(Source text)
--- START ---

That segment displayed Ms. Couric’s commitment to covering foreign news as anchor and managing editor. But Ms. Logan’s arresting screen presence also helped deflect attention from Ms. Couric’s much anticipated — and scrutinized — appearance (fitted white jacket over a black sheath dress).

And Ms. Couric was subdued throughout the broadcast, perhaps a little spooked by all the fuss over her appointment. The network’s readiness campaign — the focus groups, the listening tour of America, the wardrobe questions — prompted massive attention and some snickering. CBS executives complained that Ms. Couric is being held to a cattier standard.

In an interview with Harry Smith on the CBS morning show, Ms. Couric delicately allowed that she is partly a victim of “residual sexism.” CBS was perhaps the worst offender, however. The network recently doctored a publicity picture of Ms. Couric to make her appear longer and slimmer — something it didn’t do for Bob Schieffer.

--- END ---

(Supplied entries)
--- START ---

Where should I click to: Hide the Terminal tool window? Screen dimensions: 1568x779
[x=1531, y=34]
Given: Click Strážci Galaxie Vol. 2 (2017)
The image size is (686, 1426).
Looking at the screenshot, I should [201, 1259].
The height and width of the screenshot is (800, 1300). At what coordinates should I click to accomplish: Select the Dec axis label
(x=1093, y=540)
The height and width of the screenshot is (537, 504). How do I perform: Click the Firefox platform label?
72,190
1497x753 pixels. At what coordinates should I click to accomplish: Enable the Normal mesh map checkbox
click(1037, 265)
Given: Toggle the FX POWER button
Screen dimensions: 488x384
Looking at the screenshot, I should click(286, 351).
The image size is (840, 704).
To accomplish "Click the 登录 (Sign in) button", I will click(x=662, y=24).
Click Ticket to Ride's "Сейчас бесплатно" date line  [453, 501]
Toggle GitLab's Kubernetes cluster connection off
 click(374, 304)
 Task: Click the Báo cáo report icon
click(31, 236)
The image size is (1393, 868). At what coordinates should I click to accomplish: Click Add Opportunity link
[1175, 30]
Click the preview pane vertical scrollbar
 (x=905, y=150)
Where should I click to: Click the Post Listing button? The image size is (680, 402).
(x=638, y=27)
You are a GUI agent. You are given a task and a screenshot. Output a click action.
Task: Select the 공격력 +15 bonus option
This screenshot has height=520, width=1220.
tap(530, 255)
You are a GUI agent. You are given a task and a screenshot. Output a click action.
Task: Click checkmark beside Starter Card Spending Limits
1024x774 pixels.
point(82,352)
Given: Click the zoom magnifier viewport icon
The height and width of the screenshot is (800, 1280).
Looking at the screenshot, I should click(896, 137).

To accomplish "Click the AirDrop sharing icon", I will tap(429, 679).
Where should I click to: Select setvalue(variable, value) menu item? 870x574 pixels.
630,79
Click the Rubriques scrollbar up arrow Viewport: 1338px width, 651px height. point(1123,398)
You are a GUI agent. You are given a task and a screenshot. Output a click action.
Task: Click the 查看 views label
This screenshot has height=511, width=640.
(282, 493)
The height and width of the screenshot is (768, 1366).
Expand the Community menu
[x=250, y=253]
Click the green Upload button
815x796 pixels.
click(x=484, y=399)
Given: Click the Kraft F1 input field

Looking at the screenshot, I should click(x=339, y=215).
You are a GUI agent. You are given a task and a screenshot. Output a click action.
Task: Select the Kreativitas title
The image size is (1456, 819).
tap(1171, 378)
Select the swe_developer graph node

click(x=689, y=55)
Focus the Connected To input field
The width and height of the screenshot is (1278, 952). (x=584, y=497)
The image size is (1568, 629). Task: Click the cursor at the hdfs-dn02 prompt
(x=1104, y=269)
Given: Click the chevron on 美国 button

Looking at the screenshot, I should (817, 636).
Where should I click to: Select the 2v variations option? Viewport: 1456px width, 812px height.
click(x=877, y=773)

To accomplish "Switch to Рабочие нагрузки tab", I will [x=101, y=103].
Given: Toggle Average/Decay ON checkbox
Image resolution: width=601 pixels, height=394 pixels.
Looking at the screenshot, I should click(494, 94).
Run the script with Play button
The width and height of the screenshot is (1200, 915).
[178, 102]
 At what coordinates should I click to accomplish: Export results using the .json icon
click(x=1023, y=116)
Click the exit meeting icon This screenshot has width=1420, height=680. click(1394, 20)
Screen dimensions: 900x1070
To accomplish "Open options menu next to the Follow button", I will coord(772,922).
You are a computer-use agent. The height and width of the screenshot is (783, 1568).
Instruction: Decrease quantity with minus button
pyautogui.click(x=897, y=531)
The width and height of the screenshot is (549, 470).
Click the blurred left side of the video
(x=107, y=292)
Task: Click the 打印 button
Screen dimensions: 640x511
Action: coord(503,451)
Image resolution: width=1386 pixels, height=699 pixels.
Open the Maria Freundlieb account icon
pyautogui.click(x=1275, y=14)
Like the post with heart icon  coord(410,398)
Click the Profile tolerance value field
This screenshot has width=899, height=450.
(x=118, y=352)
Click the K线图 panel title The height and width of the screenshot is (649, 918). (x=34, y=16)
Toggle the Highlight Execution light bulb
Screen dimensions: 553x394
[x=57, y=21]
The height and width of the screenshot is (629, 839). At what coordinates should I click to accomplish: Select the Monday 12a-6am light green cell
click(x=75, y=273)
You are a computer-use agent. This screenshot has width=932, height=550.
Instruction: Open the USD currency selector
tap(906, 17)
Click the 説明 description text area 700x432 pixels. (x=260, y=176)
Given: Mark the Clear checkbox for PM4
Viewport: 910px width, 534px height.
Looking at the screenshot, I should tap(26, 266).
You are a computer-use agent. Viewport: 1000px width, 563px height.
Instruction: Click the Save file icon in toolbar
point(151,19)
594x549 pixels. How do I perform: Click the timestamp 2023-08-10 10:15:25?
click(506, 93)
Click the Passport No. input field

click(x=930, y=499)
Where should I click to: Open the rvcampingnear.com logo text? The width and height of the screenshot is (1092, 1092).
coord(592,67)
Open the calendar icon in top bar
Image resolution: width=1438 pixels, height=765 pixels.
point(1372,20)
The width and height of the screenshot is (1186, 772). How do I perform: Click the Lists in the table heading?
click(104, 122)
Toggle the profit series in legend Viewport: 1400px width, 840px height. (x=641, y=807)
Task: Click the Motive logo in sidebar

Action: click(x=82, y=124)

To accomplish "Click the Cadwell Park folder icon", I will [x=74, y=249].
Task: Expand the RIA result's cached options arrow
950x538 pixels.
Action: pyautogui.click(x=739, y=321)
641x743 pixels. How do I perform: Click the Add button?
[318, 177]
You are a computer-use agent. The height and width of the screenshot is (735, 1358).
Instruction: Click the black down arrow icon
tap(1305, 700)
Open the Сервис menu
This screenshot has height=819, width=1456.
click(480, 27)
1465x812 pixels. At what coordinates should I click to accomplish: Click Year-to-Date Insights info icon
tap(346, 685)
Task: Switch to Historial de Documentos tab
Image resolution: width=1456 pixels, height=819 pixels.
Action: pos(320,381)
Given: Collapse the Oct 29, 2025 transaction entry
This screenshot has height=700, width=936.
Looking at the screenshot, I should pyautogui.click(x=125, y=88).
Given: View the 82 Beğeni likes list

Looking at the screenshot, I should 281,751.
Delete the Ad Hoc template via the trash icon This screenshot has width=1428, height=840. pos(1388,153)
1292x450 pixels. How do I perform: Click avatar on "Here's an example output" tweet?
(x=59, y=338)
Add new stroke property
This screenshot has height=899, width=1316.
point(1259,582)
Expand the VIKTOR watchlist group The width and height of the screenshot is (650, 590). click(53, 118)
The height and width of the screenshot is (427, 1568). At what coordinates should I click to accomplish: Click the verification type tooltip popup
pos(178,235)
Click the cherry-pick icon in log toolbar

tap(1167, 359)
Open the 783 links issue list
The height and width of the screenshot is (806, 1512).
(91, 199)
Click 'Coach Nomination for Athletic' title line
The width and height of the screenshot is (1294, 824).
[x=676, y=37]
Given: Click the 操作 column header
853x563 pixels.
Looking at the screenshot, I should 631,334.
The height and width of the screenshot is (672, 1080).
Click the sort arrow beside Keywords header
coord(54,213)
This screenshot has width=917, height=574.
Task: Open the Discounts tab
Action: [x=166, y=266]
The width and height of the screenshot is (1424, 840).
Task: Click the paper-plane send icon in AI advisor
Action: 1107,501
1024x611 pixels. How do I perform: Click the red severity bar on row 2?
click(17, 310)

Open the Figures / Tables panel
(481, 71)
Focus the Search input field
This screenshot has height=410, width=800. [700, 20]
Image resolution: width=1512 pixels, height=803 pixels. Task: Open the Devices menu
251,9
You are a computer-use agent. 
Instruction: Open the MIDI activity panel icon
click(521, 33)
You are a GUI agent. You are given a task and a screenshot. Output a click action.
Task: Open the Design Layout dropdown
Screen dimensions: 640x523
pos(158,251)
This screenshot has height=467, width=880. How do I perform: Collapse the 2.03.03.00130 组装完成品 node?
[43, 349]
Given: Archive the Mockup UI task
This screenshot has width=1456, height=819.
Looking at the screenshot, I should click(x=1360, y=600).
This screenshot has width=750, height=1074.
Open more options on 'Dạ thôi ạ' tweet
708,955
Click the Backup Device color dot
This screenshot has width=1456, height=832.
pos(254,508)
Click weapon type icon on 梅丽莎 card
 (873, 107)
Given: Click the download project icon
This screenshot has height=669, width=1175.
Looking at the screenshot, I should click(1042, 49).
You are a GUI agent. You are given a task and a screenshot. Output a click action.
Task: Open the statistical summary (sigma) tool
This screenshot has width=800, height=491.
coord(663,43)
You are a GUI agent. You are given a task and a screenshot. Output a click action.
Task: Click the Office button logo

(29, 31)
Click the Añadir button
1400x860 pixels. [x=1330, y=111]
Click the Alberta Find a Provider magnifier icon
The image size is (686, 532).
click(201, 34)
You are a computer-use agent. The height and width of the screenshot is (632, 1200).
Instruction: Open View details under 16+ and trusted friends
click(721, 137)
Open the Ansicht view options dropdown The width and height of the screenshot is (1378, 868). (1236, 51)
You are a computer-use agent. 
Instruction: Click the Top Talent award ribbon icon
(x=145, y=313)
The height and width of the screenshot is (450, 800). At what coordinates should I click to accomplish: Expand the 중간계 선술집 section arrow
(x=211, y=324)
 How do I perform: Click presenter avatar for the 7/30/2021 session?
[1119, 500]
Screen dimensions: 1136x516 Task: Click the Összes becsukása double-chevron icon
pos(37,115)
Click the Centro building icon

--- END ---

(Task set)
(1) Return the Couric passage word for word, starting with "And Ms. Couric" and going on through "a cattier standard.".
(2) According to the Couric passage, what did Ms. Couric tell Harry Smith she is partly a victim of?
The entries are separate from the Couric passage.

(Task-by-task solutions)
(1)
And Ms. Couric was subdued throughout the broadcast, perhaps a little spooked by all the fuss over her appointment. The network’s readiness campaign — the focus groups, the listening tour of America, the wardrobe questions — prompted massive attention and some snickering. CBS executives complained that Ms. Couric is being held to a cattier standard.

(2) Residual sexism.